··· Supplied material

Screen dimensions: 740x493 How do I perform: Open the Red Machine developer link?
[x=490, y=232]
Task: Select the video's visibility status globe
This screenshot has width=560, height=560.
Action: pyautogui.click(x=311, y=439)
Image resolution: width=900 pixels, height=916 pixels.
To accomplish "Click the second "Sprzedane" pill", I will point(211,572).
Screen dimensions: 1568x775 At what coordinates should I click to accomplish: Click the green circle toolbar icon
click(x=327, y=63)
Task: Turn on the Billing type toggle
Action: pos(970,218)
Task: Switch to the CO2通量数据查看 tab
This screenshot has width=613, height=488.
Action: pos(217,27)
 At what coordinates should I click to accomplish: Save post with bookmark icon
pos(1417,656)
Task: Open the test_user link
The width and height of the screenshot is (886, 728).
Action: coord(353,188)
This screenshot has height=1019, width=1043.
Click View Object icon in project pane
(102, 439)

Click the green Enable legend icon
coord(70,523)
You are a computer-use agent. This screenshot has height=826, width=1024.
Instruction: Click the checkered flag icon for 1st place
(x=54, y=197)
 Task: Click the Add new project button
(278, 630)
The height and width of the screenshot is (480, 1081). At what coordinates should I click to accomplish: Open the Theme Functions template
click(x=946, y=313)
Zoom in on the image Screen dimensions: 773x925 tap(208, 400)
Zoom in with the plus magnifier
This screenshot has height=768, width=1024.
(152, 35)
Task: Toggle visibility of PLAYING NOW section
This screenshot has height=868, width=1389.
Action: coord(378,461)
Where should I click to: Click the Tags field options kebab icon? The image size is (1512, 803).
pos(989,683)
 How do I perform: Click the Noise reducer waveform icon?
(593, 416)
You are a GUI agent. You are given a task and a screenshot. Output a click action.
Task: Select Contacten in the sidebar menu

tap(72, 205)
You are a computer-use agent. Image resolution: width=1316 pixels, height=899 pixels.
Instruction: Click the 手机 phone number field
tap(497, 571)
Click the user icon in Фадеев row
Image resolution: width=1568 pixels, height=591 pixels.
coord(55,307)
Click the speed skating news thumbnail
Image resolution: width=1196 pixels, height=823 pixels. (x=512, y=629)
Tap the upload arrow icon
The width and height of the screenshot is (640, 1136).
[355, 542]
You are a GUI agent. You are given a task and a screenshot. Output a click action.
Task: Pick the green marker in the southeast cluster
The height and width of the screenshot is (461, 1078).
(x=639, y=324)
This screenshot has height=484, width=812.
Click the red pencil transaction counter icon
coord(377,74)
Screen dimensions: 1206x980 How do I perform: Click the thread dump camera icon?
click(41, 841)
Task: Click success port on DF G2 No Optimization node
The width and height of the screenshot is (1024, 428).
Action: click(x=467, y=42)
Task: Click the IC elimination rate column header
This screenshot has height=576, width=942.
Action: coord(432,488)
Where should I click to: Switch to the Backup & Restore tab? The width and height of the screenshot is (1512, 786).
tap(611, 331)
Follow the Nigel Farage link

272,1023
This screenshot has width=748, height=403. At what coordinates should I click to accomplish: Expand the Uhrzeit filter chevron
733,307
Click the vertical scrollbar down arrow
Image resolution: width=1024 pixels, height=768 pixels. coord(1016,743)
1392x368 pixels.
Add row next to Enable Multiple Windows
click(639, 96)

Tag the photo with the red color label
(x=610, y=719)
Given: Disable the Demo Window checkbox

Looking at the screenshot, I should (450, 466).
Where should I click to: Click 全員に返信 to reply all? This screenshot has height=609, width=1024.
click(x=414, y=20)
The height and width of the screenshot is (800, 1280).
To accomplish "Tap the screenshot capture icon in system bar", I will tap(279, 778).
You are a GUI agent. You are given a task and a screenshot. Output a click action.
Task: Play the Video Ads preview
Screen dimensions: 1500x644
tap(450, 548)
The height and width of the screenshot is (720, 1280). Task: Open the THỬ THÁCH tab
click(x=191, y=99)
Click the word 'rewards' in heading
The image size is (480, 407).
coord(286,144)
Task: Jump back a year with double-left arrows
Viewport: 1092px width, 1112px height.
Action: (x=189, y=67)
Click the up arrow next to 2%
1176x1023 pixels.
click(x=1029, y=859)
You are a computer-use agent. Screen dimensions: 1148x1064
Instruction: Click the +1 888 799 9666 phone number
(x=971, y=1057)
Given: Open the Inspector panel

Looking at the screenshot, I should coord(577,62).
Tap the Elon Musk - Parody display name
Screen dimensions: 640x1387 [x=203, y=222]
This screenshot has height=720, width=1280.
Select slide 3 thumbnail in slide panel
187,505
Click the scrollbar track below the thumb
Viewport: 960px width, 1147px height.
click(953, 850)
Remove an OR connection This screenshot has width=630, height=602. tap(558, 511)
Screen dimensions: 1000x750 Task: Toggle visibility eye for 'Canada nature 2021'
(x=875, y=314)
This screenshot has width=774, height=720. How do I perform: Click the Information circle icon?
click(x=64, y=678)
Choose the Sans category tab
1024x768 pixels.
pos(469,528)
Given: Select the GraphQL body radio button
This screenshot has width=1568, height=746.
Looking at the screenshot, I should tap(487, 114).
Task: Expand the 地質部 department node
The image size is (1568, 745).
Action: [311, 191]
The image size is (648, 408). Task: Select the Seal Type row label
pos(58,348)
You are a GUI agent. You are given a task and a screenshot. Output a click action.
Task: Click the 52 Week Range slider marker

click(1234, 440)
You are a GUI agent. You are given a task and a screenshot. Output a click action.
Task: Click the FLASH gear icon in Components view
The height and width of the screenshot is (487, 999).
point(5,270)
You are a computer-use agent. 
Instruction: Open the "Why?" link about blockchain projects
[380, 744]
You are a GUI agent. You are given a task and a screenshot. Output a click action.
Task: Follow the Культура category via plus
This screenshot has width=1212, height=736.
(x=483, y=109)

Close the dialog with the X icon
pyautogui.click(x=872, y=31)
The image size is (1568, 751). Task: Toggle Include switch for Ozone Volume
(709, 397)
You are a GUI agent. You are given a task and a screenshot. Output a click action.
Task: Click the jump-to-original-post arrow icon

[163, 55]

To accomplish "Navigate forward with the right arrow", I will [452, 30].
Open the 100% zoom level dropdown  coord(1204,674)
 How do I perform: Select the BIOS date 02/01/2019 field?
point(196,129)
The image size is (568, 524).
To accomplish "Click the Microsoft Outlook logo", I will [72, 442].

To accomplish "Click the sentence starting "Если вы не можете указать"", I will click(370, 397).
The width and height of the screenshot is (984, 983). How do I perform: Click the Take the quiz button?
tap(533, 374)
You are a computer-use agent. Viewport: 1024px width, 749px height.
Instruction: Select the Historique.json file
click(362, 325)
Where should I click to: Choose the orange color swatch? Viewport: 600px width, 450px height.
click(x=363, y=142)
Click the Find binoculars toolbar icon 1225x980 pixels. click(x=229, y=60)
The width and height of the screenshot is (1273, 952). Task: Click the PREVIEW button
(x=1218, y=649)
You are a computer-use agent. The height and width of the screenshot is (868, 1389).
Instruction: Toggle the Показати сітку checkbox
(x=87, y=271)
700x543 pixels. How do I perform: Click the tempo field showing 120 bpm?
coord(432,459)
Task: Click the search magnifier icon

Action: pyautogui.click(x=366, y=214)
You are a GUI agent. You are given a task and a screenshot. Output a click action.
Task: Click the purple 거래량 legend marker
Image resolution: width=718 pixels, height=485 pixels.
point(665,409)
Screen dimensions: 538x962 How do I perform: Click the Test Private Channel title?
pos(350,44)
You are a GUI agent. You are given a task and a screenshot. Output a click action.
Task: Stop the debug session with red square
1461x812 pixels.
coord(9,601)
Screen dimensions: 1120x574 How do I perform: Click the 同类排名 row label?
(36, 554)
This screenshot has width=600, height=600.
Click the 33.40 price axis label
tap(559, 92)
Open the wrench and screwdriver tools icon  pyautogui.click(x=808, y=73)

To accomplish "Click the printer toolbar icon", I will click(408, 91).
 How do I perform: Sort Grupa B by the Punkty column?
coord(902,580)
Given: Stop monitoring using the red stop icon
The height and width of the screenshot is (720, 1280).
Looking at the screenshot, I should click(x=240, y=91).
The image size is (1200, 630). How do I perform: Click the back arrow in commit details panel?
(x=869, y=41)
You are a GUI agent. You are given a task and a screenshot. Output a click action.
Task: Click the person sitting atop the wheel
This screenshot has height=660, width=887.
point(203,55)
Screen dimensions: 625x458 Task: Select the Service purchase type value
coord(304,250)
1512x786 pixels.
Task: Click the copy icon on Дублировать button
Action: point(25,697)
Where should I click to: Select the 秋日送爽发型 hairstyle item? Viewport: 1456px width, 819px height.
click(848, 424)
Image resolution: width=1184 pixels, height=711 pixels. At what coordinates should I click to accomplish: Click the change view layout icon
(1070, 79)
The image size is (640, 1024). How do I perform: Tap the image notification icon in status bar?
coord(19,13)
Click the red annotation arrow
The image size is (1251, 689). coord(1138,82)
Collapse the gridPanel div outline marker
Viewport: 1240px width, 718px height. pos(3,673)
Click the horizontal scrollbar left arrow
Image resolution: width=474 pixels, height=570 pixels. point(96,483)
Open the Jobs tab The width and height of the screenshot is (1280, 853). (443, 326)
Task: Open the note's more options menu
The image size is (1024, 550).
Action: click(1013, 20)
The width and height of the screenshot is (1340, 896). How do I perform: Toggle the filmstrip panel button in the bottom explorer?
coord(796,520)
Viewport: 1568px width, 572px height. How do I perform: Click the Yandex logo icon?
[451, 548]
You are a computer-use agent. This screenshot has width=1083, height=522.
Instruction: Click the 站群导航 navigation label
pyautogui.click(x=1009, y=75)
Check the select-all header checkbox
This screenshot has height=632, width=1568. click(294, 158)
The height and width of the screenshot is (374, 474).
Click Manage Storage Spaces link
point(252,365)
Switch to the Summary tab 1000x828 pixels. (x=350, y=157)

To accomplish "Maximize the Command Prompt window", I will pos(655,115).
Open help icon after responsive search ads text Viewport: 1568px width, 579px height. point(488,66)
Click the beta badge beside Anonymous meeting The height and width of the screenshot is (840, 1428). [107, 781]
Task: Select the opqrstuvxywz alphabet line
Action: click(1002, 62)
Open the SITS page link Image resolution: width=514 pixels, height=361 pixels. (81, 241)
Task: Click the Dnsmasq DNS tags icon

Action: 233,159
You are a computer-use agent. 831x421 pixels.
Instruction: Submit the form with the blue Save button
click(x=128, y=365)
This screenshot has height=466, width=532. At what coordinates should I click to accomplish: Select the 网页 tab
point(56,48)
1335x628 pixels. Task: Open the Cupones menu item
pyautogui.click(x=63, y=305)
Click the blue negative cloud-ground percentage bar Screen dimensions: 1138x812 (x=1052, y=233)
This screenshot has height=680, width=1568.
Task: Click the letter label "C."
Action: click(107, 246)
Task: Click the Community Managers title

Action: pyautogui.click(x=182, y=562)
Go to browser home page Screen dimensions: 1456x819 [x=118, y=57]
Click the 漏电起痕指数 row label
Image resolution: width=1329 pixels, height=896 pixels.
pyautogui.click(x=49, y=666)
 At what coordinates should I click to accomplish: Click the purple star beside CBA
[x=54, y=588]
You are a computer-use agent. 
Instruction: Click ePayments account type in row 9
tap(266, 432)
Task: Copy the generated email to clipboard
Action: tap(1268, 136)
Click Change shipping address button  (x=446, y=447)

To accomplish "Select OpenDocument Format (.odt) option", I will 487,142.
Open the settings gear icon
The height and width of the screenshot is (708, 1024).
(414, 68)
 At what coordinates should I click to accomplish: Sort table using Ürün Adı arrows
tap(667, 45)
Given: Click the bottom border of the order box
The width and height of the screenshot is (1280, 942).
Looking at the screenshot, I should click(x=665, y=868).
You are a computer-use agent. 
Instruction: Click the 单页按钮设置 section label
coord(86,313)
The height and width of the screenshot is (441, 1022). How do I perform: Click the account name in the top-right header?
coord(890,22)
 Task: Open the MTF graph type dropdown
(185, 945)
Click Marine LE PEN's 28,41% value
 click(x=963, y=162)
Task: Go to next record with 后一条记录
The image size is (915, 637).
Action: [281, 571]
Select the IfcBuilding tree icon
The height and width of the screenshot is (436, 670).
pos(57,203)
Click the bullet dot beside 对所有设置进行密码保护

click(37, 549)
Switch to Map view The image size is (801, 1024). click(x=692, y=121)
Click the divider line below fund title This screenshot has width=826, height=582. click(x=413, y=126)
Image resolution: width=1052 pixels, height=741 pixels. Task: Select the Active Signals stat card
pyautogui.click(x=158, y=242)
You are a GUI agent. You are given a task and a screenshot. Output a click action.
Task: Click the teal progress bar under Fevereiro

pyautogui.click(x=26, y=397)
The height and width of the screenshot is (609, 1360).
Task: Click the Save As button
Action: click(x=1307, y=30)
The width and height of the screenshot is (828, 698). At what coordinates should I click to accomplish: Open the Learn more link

······

**Task prompt:** Lines with "below": find them in the data and copy each one.

**Written response:**
Click the scrollbar track below the thumb
Click the divider line below fund title This screenshot has width=826, height=582. click(x=413, y=126)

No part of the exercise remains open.